Infrastructure as code from day one pays off fast. We provisioned a second Vultr instance for the frontend mid-hackathon in about twenty minutes. If we'd been clicking through a dashboard that would have taken much longer and been impossible to reproduce.
What's next for Hearth
Deeper accessibility work. We want to test Hearth with actual older adult users, not our assumptions about them, and instrument where the voice flow breaks down. Confidence scores from STT, re-prompt flows when parsing is ambiguous, and larger-text display modes are all on the list.
Longitudinal data on who gets helped. Right now we store needs, fulfillments, and users. We don't yet track patterns over time: which categories go unfulfilled most often, which neighborhoods have volunteer gaps, what urgency levels are going unmatched. That data is the foundation for connecting with social services and care coordinators who can fill the gaps Hearth can't.
Real Solana rewards. Devnet is a demo. Mainnet with small, real SOL rewards changes the psychological dynamic for volunteers in a way a leaderboard badge doesn't.
Push notifications. A background job that pings nearby volunteers when a high-urgency need posts, especially medical or transportation, would close the loop much faster than relying on volunteers to browse.

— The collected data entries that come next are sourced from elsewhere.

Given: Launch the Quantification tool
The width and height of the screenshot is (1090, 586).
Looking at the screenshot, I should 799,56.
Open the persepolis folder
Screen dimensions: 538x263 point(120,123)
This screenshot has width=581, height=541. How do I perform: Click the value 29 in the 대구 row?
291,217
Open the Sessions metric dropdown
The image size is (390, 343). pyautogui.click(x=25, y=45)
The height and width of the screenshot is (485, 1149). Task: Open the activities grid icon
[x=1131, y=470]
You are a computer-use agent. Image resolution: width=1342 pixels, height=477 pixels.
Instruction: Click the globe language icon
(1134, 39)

Neighborhood groups. Real mutual aid organizing happens in bounded communities: a housing complex, a block, a senior center. Scoped groups with their own moderators and donation pools are the natural next step.

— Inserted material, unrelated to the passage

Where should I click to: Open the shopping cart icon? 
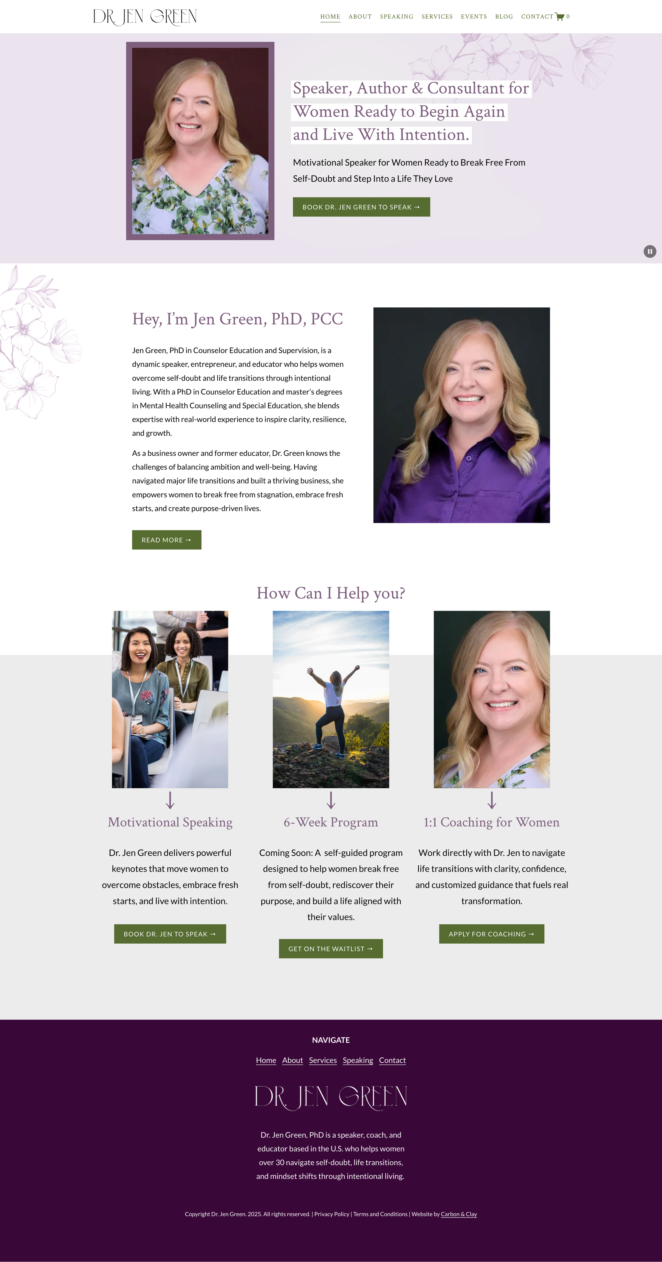(560, 17)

Multilingual support. Gemini handles translation natively and ElevenLabs supports 30+ languages. The full voice-to-fulfillment flow could work in Spanish, Mandarin, or Arabic with relatively small changes, which matters a lot for the communities where mutual aid is most needed.
Partnerships with existing mutual aid networks. The tech works, but adoption is a community-organizing problem. Partnering with established local mutual aid groups, senior centers, libraries, and community health workers who already have trust is the path to real impact.